In truth though I've always been obsessed with hot blowing air.  Forced air heat is my personal weakness.  When I was a child my mom would wake my brother and I for school.  We would race to the dining room heat vent.  It was the best vent in the house.  He is 4 years older than I am and would usually beat met to the vent.  I would have to settle on the second best living room vent.

I used to sit on the heater and let my shirt fill with the hot air.  Sometimes I would pull a blanket over my head creating a tent of hot, blowing comfort.

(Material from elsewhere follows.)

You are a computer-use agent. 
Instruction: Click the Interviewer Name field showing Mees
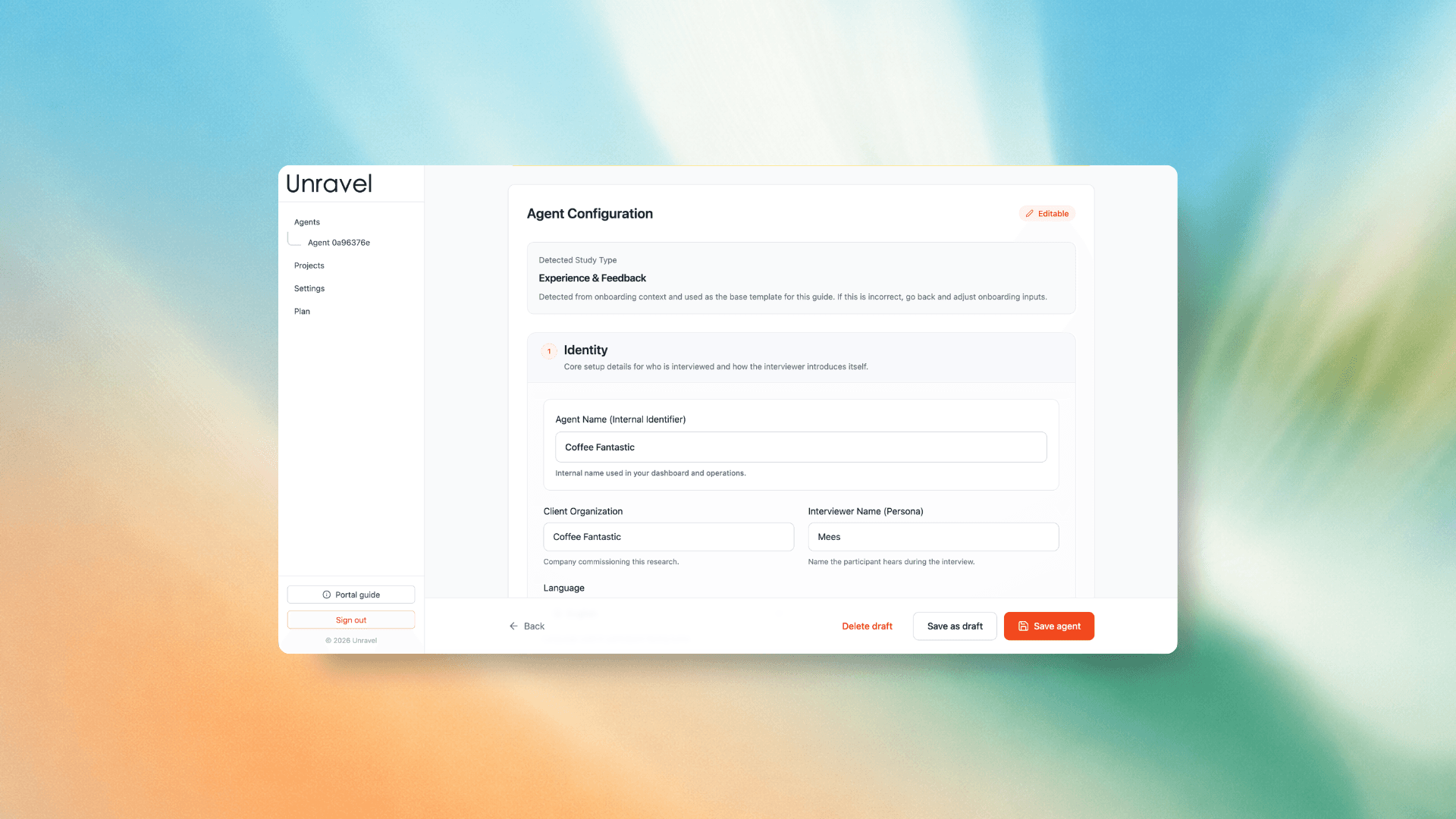(x=933, y=536)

Late in my pregnancy with my son I couldn't get comfortable in any position.  Finally I discovered I could sit in a bean bag chair next to the heater vent, I grabbed a blanket and found my own personal bliss.  The chair supported the parts of me that needed it and the heat provided a totally different, but equally as necessary, bit of comfort.  Unfortunately I needed assistance getting OUT of the chair.

In recent years I if I couldn't sleep I would turn on the house heater and curl up on the floor.  I would usually be asleep in minutes.  Napping was done on the floor as well.  If I don't feel well, it's the heater vent and floor. 

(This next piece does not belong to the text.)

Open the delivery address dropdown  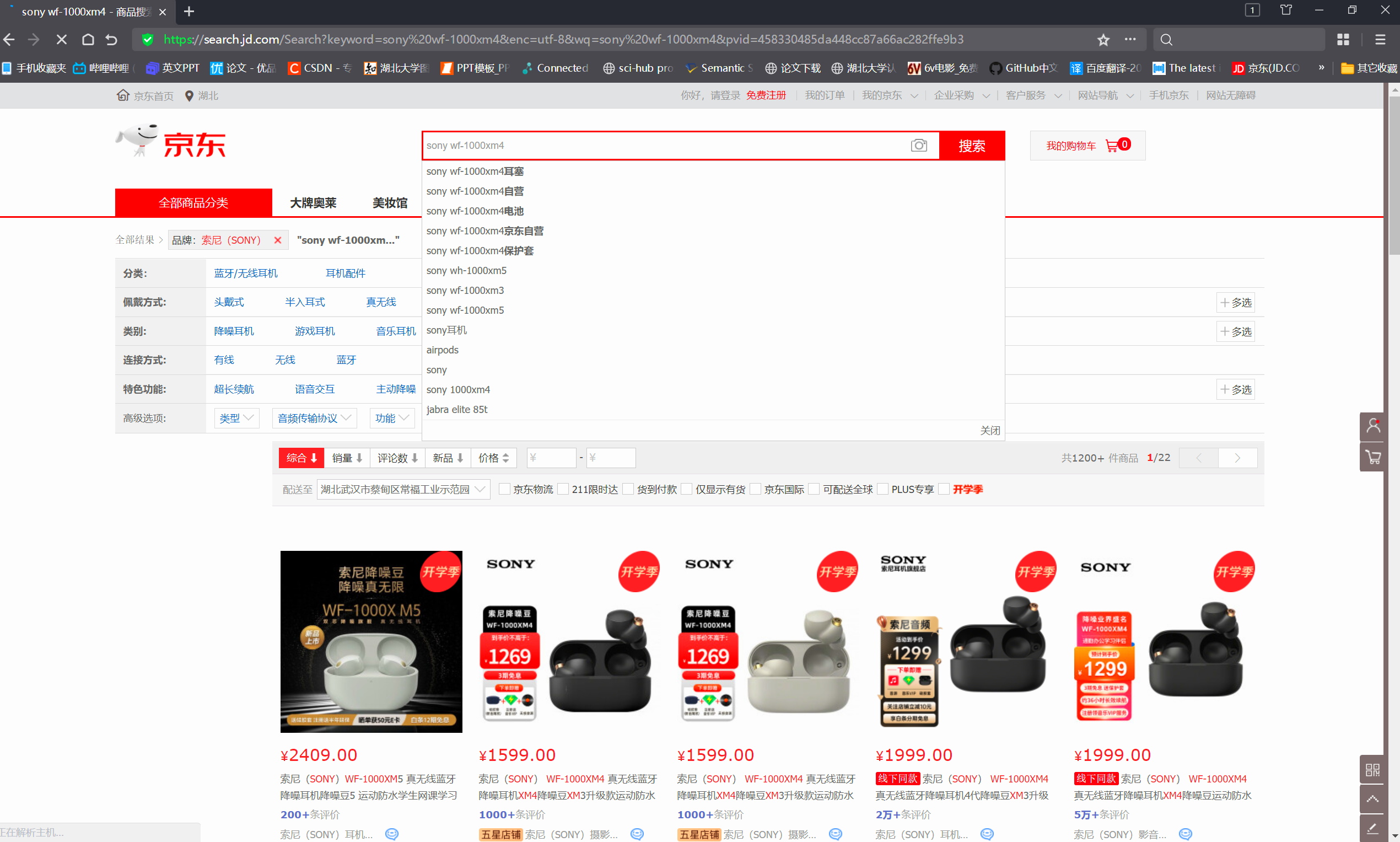[402, 489]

To me the hot air is like a warm hug.  It provides comfort and envokes memories of safety and peace and childhood and really really good emotions.

The problem I'm running into is that our floors are hard and I'm getting older.  No matter how difficult it becomes to get down to the floor or back up again I can't possibly give it up.  Yes. I'm obsessed.

This is where the genius part comes in..  The other day I took a strip of fabric and sewed it into a tube.  I added some elastic and put it around the heater vent cover.  Then I fed the tube up through the headboard of the bed and between the pillows. 


Now I have a bed warmer AND my forced air heat.  It is a little slice of heaven.  No more floor napping for me!

Friday, March 9, 2012

Ready for guests!

The guest room is ready.

It's been a long couple weeks.  Since the last time I posted I've made two trips to Salem.  The first trip was the "usual" one we take so Peter can attend a class in Portland.  The next trip I went alone.  It was the first time Peter and I have been apart since we got married. The first night I was gone I got a hotel with a big king-size bed thinking it would be so lovely to have all that room.  I slept terribly.  I only used a small portion of the space and kept waking up looking for Peter.  I repeatedly stretched my toes over to his side of the bed and they didn't run into his feet.  He's SUPPOSED to be right next to me.  Peter not being there was just wrong!   The second night I was too tired to notice.

The reason I headed south was to spend some time with my children. 

My daughter got her own little apartment and needed help getting her stuff from her dad's house in Vancouver to Salem and into her new place.  She and I did the whole move ourselves.  We are women, hear us roar!  Her place is a very cute little studio apartment, with a murphy bed even - but it's her space and she doesn't have to share.  She is a happy camper.

The second reason I went south - not that helping Jill was not reason enough - was because my daughter-in-law's mother passed away quite unexpectedly and I just felt like my son and his wife might need THIS mom around.  Unfortunately I didn't get to spend much time with them - but I hope my presence helped just a little.

Despite all this running around - our guest room is done.  I was thinking that I have touched every square inch of surface in that room at least twice. 

I scraped the ceiling, then re-scraped it because I did a lousy job the first time, then sanded, then patched dents and holes and sanded again.  Then I painted it.

I scraped the wallpaper off the walls, sanded, patched, repaired, sanded again. One coat of Kilz (more mold prevention), one coat of primer, one coat of honeydew, then more honeydew to cover up the lousy job I did the first time..

I tore up the carpet, scraped up the glue and foam rubber, sanded what was left, vacuumed and then crawled around on my hands and knees wiping every bit of dust off the floor and the walls.


Now.. Who is going to be the first to come visiting?